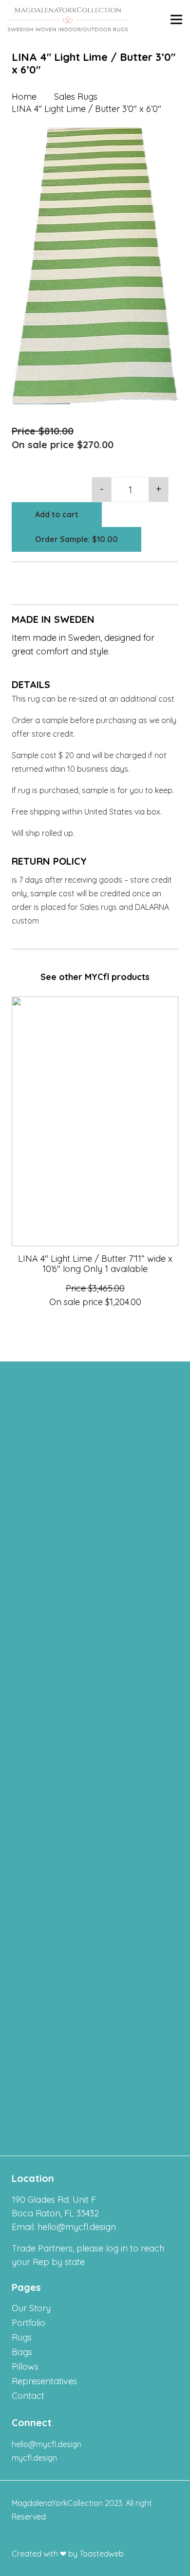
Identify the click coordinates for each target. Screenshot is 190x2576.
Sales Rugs (75, 96)
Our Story (31, 2308)
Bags (22, 2352)
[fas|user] (137, 19)
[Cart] (153, 19)
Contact (28, 2395)
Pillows (25, 2366)
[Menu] (176, 19)
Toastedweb (101, 2553)
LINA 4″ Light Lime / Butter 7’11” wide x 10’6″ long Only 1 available (95, 1264)
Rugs (22, 2337)
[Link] (68, 19)
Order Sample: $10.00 (76, 539)
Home (24, 96)
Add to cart (56, 514)
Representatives (44, 2381)
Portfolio (28, 2322)
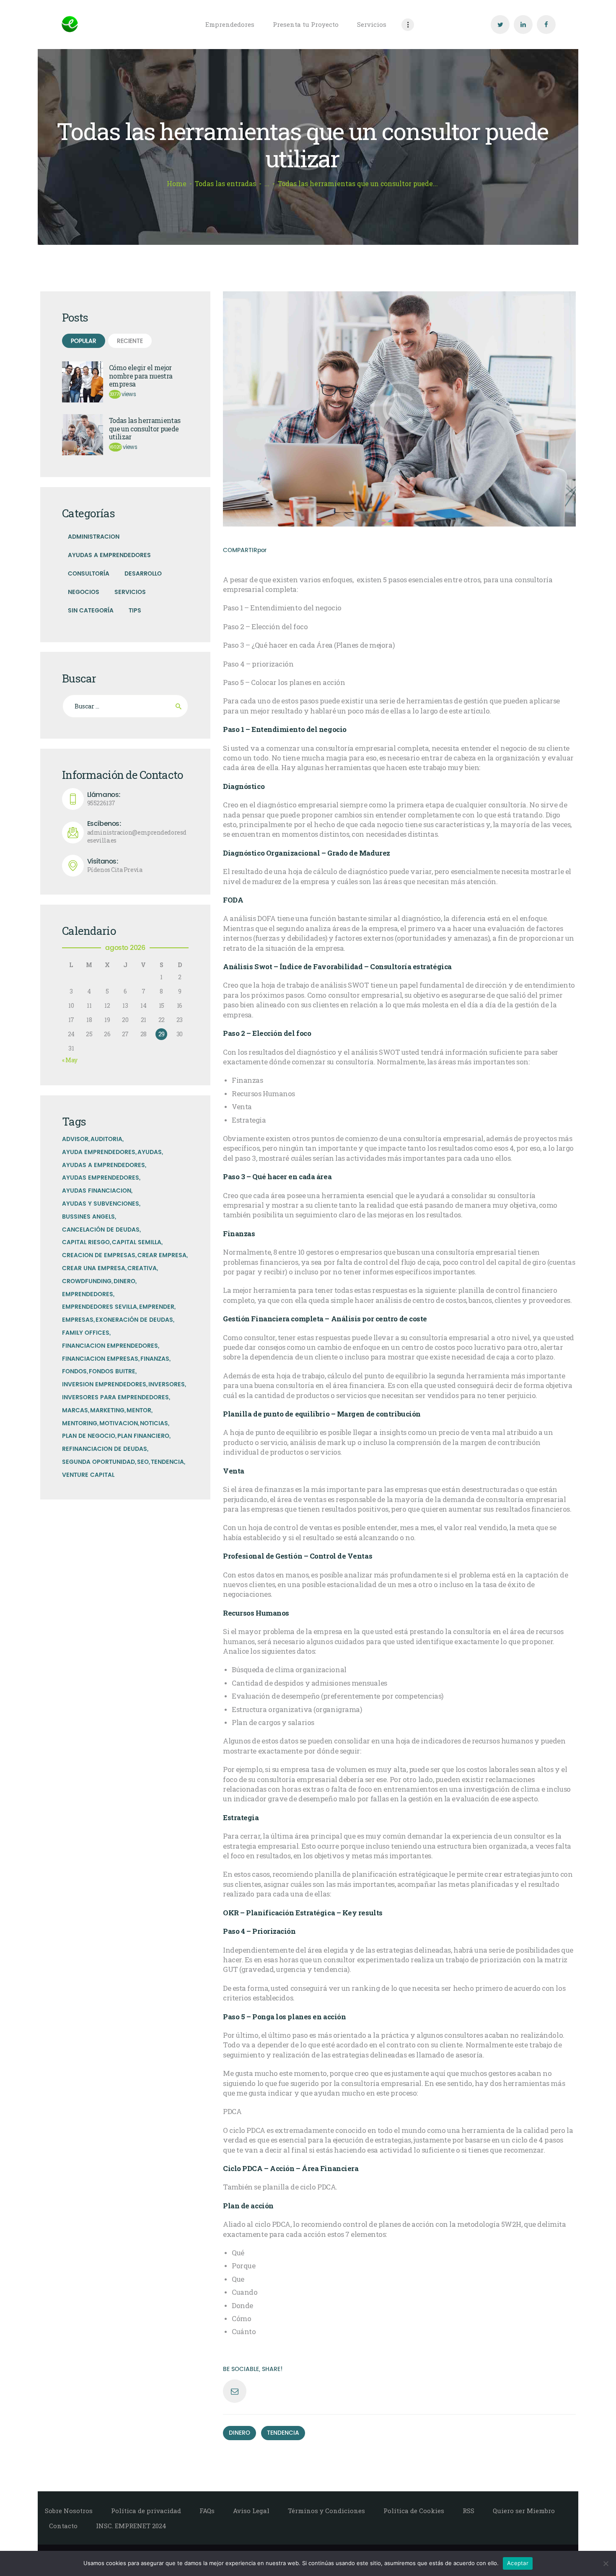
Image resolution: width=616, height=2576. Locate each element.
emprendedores (87, 1294)
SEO (143, 1462)
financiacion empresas (100, 1359)
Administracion (93, 537)
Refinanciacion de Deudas (104, 1449)
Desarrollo (143, 573)
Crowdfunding (86, 1281)
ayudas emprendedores (100, 1178)
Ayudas (149, 1152)
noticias (154, 1423)
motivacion (118, 1423)
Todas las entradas (225, 183)
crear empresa (161, 1255)
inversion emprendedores (104, 1384)
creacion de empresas (98, 1255)
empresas (77, 1320)
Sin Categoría (91, 610)
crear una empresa (93, 1268)
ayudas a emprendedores (103, 1165)
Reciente (130, 341)
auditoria (106, 1139)
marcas (75, 1410)
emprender (156, 1307)
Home (176, 183)
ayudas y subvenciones (100, 1204)
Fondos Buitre (112, 1371)
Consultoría (88, 573)
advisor (75, 1139)
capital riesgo (86, 1242)
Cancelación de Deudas (101, 1230)
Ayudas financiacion (96, 1191)
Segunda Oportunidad (98, 1462)
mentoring (79, 1423)
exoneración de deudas (134, 1320)
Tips (135, 610)
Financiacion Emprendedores (110, 1346)
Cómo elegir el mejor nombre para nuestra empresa (140, 376)
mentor (139, 1410)
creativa (142, 1268)
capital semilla (136, 1242)
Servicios (130, 592)
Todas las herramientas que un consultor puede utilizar (144, 429)
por (262, 550)
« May (70, 1060)
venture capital (88, 1475)
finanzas (154, 1359)
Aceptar (517, 2563)
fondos (74, 1371)
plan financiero (143, 1436)
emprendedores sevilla (99, 1307)
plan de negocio (88, 1436)
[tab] (83, 341)
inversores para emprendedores (115, 1397)
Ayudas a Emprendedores (109, 555)
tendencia (283, 2433)
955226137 (104, 799)
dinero (239, 2433)
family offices (85, 1333)
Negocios (83, 592)
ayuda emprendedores (98, 1152)
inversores (166, 1384)
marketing (107, 1410)
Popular (83, 341)
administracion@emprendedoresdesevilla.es (136, 832)
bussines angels (88, 1217)
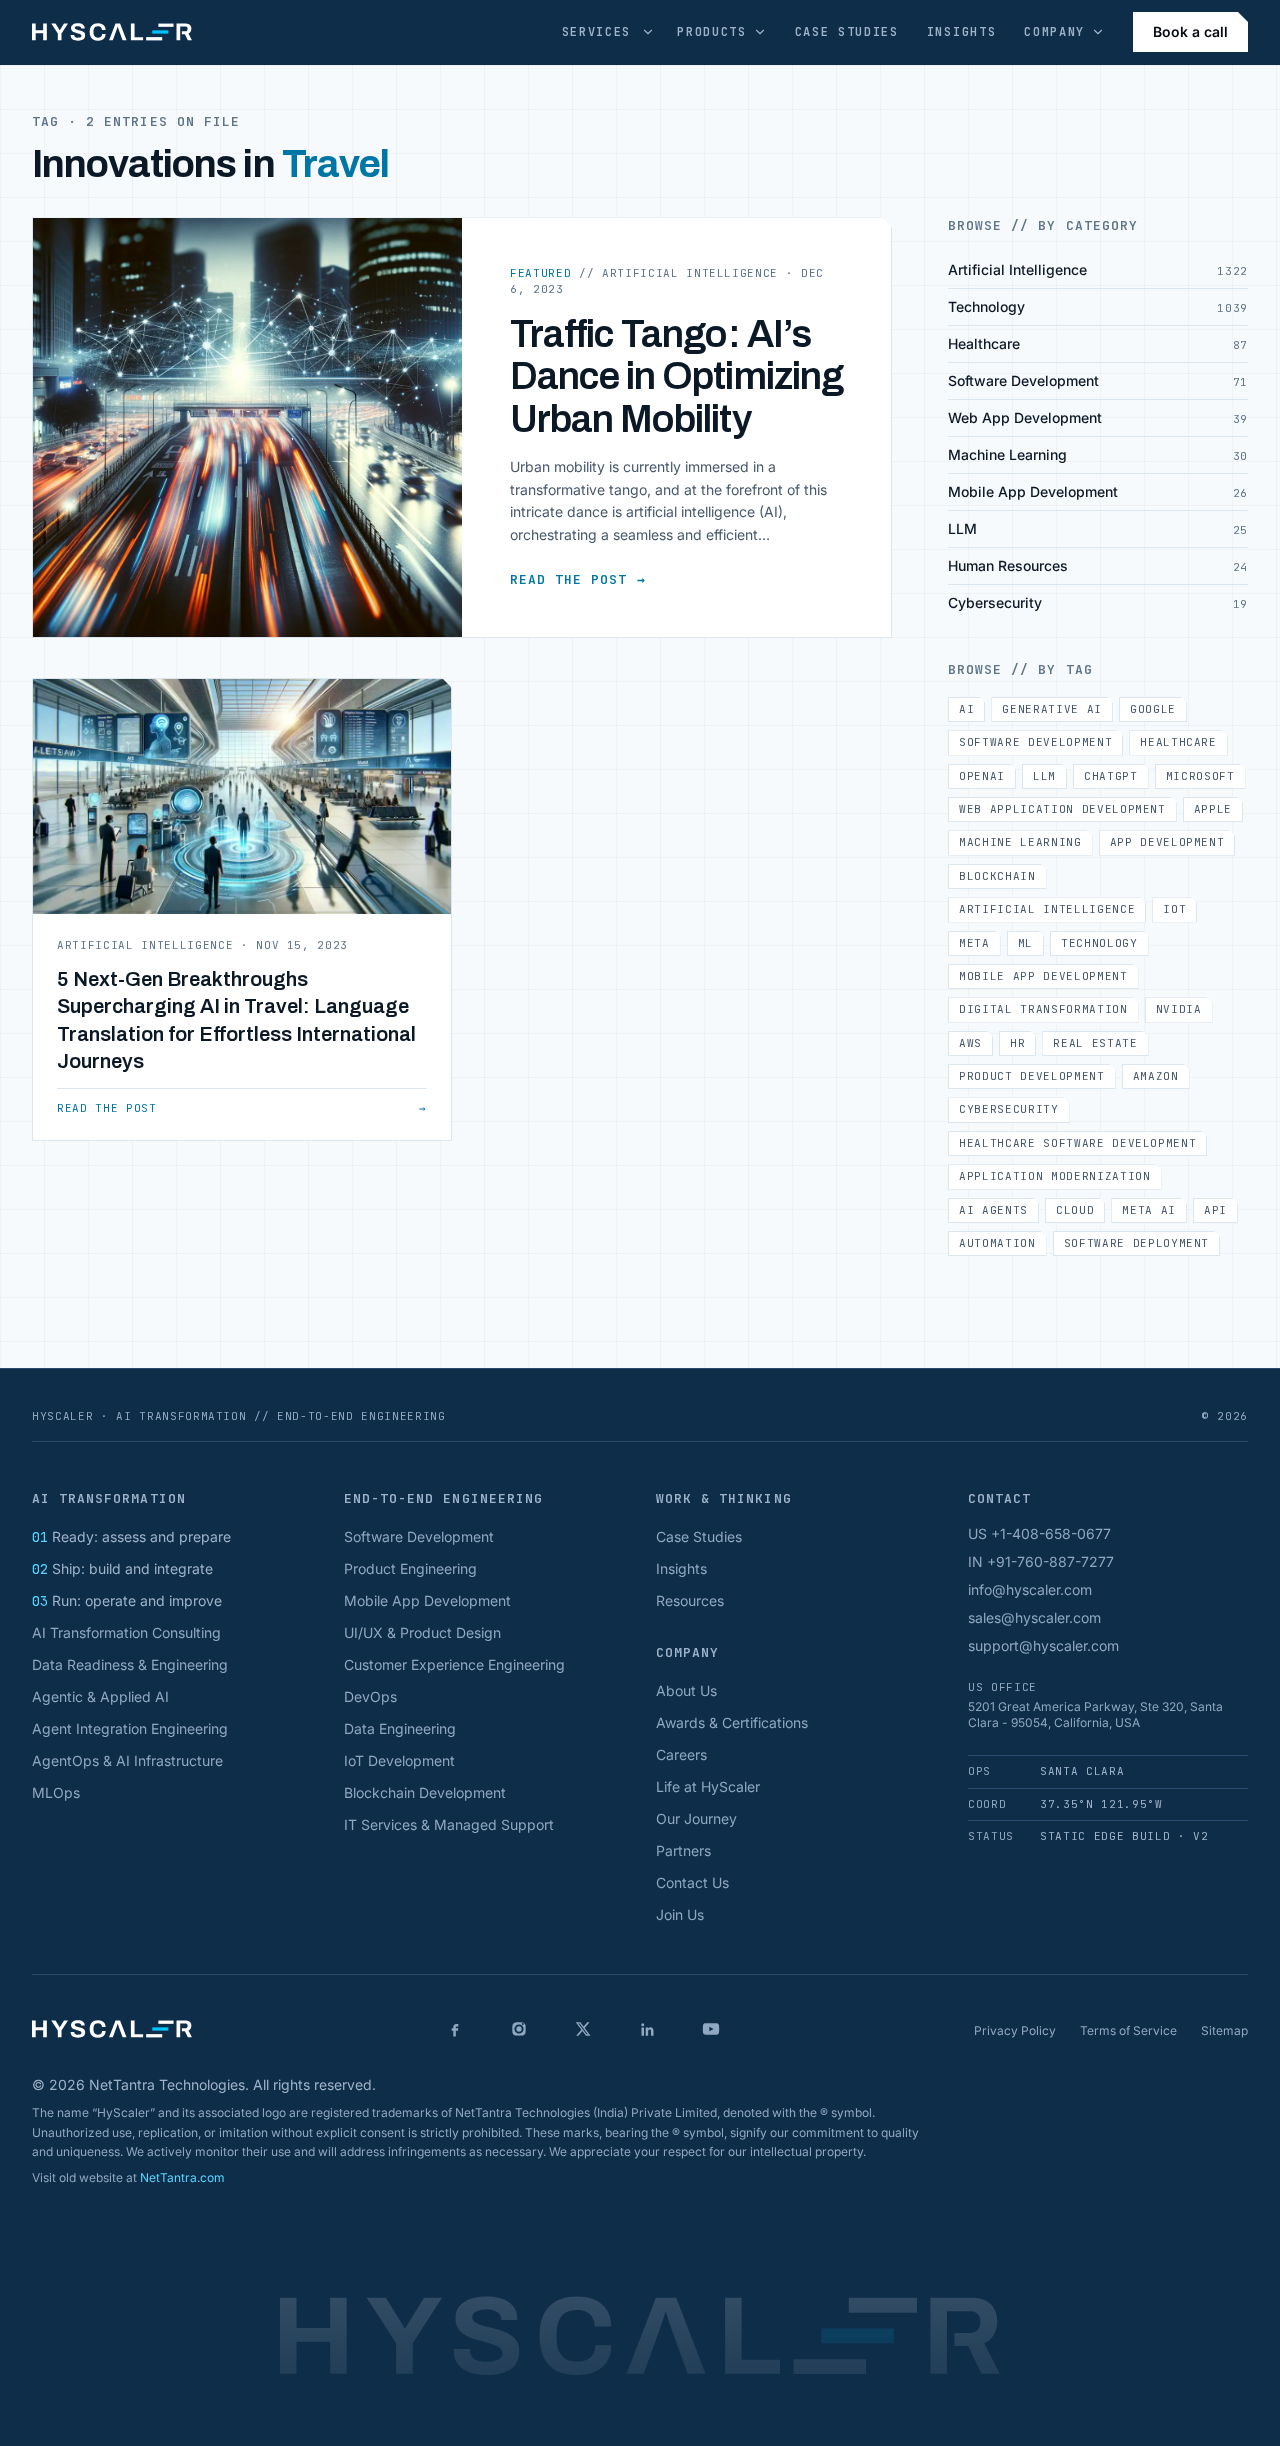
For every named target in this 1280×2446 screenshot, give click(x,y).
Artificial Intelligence (1047, 909)
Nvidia (1179, 1009)
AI (966, 709)
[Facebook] (455, 2029)
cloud (1075, 1210)
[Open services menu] (648, 32)
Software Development (1035, 742)
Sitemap (1224, 2030)
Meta (974, 943)
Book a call (1190, 31)
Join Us (680, 1914)
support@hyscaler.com (1043, 1645)
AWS (970, 1043)
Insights (961, 32)
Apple (1213, 809)
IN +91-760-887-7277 (1041, 1561)
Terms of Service (1128, 2030)
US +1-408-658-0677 (1039, 1533)
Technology (1099, 943)
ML (1025, 943)
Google (1153, 709)
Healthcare (1178, 742)
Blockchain (997, 876)
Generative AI (1052, 709)
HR (1017, 1043)
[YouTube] (711, 2029)
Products (711, 32)
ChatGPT (1111, 776)
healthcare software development (1077, 1143)
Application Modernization (1055, 1176)
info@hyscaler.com (1030, 1589)
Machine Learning (1020, 842)
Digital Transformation (1043, 1009)
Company (1054, 32)
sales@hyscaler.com (1034, 1617)
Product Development (1032, 1076)
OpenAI (982, 776)
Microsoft (1200, 776)
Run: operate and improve (127, 1600)
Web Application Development (1062, 809)
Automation (997, 1243)
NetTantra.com (182, 2177)
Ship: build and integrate (122, 1568)
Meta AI (1149, 1210)
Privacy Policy (1015, 2030)
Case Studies (847, 32)
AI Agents (993, 1210)
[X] (583, 2029)
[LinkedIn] (647, 2029)
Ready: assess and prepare (131, 1536)
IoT (1174, 909)
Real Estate (1095, 1043)
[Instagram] (519, 2029)
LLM (1044, 776)
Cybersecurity (1009, 1109)
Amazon (1156, 1076)
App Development (1167, 842)
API (1215, 1210)
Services (596, 32)
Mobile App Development (1043, 976)
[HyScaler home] (112, 32)
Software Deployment (1137, 1243)
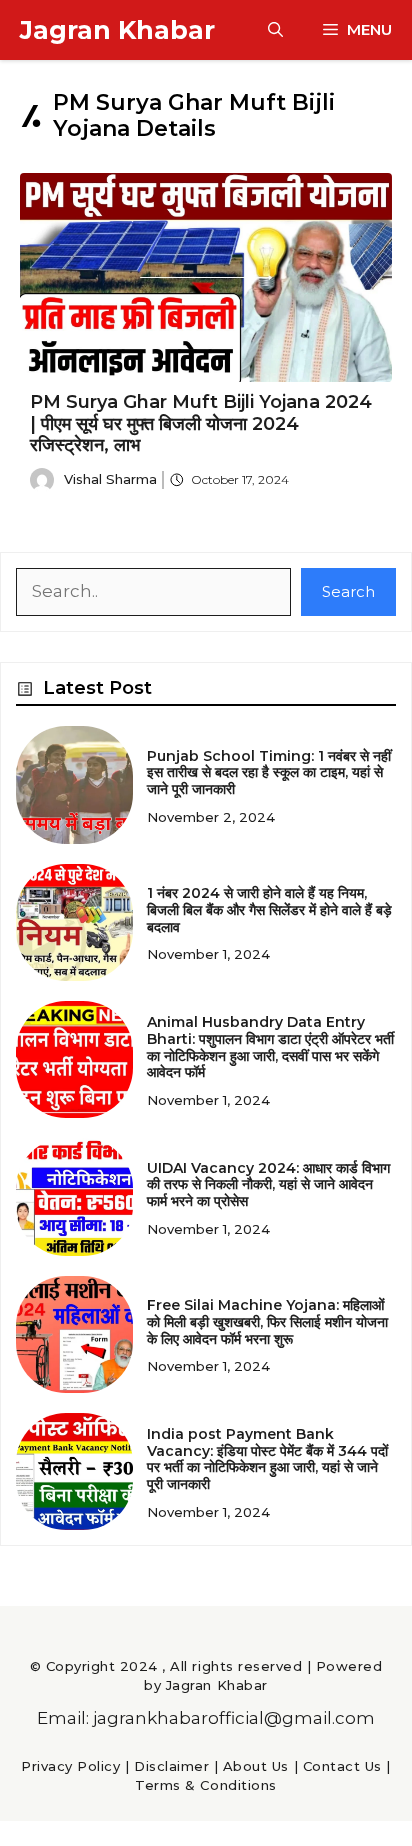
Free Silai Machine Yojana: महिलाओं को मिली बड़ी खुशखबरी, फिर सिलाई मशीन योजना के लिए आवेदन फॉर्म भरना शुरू (267, 1322)
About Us (256, 1766)
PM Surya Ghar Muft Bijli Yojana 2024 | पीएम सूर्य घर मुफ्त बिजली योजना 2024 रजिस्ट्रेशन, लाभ (201, 423)
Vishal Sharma (110, 479)
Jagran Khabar (117, 30)
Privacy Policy (70, 1766)
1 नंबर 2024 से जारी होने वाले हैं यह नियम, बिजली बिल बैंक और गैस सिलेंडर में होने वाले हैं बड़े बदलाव (269, 910)
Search (348, 591)
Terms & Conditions (205, 1785)
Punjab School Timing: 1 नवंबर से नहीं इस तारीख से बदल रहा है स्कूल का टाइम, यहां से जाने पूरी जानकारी (269, 773)
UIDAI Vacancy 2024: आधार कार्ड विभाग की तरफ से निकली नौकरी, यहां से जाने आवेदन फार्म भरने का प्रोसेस (268, 1185)
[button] (275, 30)
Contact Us (342, 1766)
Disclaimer (171, 1766)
§ §
● Problem statement
Leave the pictures out and restate the listing word for word.

● Task output
Identify the click coordinates for each target. Screenshot is 190x2576.
Sales Rugs (75, 96)
Our Story (31, 2308)
Bags (22, 2352)
[fas|user] (137, 19)
[Cart] (153, 19)
Contact (28, 2395)
Pillows (25, 2366)
[Menu] (176, 19)
Toastedweb (101, 2553)
LINA 4″ Light Lime / Butter 7’11” wide x 10’6″ long Only 1 available (95, 1264)
Rugs (22, 2337)
[Link] (68, 19)
Order Sample: $10.00 (76, 539)
Home (24, 96)
Add to cart (56, 514)
Representatives (44, 2381)
Portfolio (28, 2322)
Image resolution: width=616, height=2576. Locate each element.
emprendedores (87, 1294)
SEO (143, 1462)
financiacion empresas (100, 1359)
Administracion (93, 537)
Refinanciacion de Deudas (104, 1449)
Desarrollo (143, 573)
Crowdfunding (86, 1281)
ayudas emprendedores (100, 1178)
Ayudas (149, 1152)
noticias (154, 1423)
motivacion (118, 1423)
Todas las entradas (225, 183)
crear empresa (161, 1255)
inversion emprendedores (104, 1384)
creacion de empresas (98, 1255)
empresas (77, 1320)
Sin Categoría (91, 610)
crear una empresa (93, 1268)
ayudas a emprendedores (103, 1165)
Reciente (130, 341)
auditoria (106, 1139)
marcas (75, 1410)
emprender (156, 1307)
Home (176, 183)
ayudas y subvenciones (100, 1204)
Fondos Buitre (112, 1371)
Consultoría (88, 573)
advisor (75, 1139)
capital riesgo (86, 1242)
Cancelación de Deudas (101, 1230)
Ayudas financiacion (96, 1191)
Segunda Oportunidad (98, 1462)
mentoring (79, 1423)
exoneración de deudas (134, 1320)
Tips (135, 610)
Financiacion Emprendedores (110, 1346)
Cómo elegir el mejor nombre para nuestra empresa (140, 376)
mentor (139, 1410)
creativa (142, 1268)
capital semilla (136, 1242)
Servicios (130, 592)
Todas las herramientas que un consultor puede utilizar (144, 429)
por (262, 550)
« May (70, 1060)
venture capital (88, 1475)
finanzas (154, 1359)
Aceptar (517, 2563)
fondos (74, 1371)
plan financiero (143, 1436)
emprendedores sevilla (99, 1307)
plan de negocio (88, 1436)
[tab] (83, 341)
inversores para emprendedores (115, 1397)
Ayudas a Emprendedores (109, 555)
tendencia (283, 2433)
955226137 (104, 799)
dinero (239, 2433)
family offices (85, 1333)
Negocios (83, 592)
ayuda emprendedores (98, 1152)
inversores (166, 1384)
marketing (107, 1410)
Popular (83, 341)
administracion@emprendedoresdesevilla.es (136, 832)
bussines angels (88, 1217)
For every named target in this 1280×2446 screenshot, give click(x,y).
Artificial Intelligence (1047, 909)
Nvidia (1179, 1009)
AI (966, 709)
[Facebook] (455, 2029)
cloud (1075, 1210)
[Open services menu] (648, 32)
Software Development (1035, 742)
Sitemap (1224, 2030)
Meta (974, 943)
Book a call (1190, 31)
Join Us (680, 1914)
support@hyscaler.com (1043, 1645)
AWS (970, 1043)
Insights (961, 32)
Apple (1213, 809)
IN +91-760-887-7277 (1041, 1561)
Terms of Service (1128, 2030)
US +1-408-658-0677 (1039, 1533)
Technology (1099, 943)
ML (1025, 943)
Google (1153, 709)
Healthcare (1178, 742)
Blockchain (997, 876)
Generative AI (1052, 709)
HR (1017, 1043)
[YouTube] (711, 2029)
Products (711, 32)
ChatGPT (1111, 776)
healthcare software development (1077, 1143)
Application Modernization (1055, 1176)
info@hyscaler.com (1030, 1589)
Machine Learning (1020, 842)
Digital Transformation (1043, 1009)
Company (1054, 32)
sales@hyscaler.com (1034, 1617)
Product Development (1032, 1076)
OpenAI (982, 776)
Microsoft (1200, 776)
Run: operate and improve (127, 1600)
Web Application Development (1062, 809)
Automation (997, 1243)
NetTantra.com (182, 2177)
Ship: build and integrate (122, 1568)
Meta AI (1149, 1210)
Privacy Policy (1015, 2030)
Case Studies (847, 32)
AI Agents (993, 1210)
[X] (583, 2029)
[LinkedIn] (647, 2029)
Ready: assess and prepare (131, 1536)
IoT (1174, 909)
Real Estate (1095, 1043)
[Instagram] (519, 2029)
LLM (1044, 776)
Cybersecurity (1009, 1109)
Amazon (1156, 1076)
App Development (1167, 842)
API (1215, 1210)
Services (596, 32)
Mobile App Development (1043, 976)
[HyScaler home] (112, 32)
Software Deployment (1137, 1243)
Free Silai Machine Yojana: महिलाओं को मिली बड़ी खुशखबरी, फिर सिलाई मशीन योजना के लिए आवेदन फॉर्म भरना शुरू (267, 1322)
About Us (256, 1766)
PM Surya Ghar Muft Bijli Yojana 2024 | पीएम सूर्य घर मुफ्त बिजली योजना 2024 रजिस्ट्रेशन, लाभ (201, 423)
Vishal Sharma (110, 479)
Jagran Khabar (117, 30)
Privacy Policy (70, 1766)
1 नंबर 2024 से जारी होने वाले हैं यह नियम, बिजली बिल बैंक और गैस सिलेंडर में होने वाले हैं बड़े बदलाव (269, 910)
Search (348, 591)
Terms & Conditions (205, 1785)
Punjab School Timing: 1 नवंबर से नहीं इस तारीख से बदल रहा है स्कूल का टाइम, यहां से जाने पूरी जानकारी (269, 773)
UIDAI Vacancy 2024: आधार कार्ड विभाग की तरफ से निकली नौकरी, यहां से जाने आवेदन फार्म भरने का प्रोसेस (268, 1185)
[button] (275, 30)
Contact Us (342, 1766)
Disclaimer (171, 1766)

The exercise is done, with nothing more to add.